How can I calculate the eigenvectors of the following matrix?
$$\begin{bmatrix}1& 3\\3& 2\end{bmatrix}$$
I calculated the eigenvalues. I got
$$\lambda_1 = 4.541381265149109$$
$$\lambda_2 = -1.5413812651491097$$
But, now I don't know how to get the eigenvectors. When I create a new matrix after I subtracted Lambda value from all the members of the matrix on the main diagonal and tried to solve the homogeneous system of equations, I get only null vector for both $\lambda_1$ and $\lambda_2$….

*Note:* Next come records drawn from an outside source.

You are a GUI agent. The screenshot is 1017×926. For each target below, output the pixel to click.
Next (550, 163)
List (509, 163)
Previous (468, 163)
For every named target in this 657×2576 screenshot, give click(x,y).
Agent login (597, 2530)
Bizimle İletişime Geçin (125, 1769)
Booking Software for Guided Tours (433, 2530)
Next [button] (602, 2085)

When I used this website for calculating eigenvalues and eigenvectors. I got these eigenvectors
$(0.6463748961301958, 0.7630199824727257)$ for $\lambda_1$
$(-0.7630199824727257, 0.6463748961301957)$ for $\lambda_2$
…. but have no idea how to calculate them by myself…
Is it even possible? ….or it's possible to calculate it numerically?
Best Answer
Indeed, as Chris Eagle and Michael pointed out to you, calculators are not always your best friend.
Instead, if you do your maths with the characteristic equation, you'll find out that the eigenvalues look nicer this way:
$$ \lambda = \frac{3 \pm \sqrt{37}}{2} $$
And it's not at all impossible to find the eigenvectors. For instance the one with the $+$ sign, you could start like this:
$$ \begin{pmatrix} 1 - \dfrac{3 + \sqrt{37}}{2} & 3 & \vert & 0 \\ 3 & 2 - \dfrac{3 + \sqrt{37}}{2} & \vert & 0 \end{pmatrix} $$
Hint: After some easy simplifications, you'll find out that it's very useful to multiply one of the rows by $1 - \sqrt{37}$ and that you can write the corresponding eigenvector as simple as this: $(1 - \sqrt{37}, -6)$.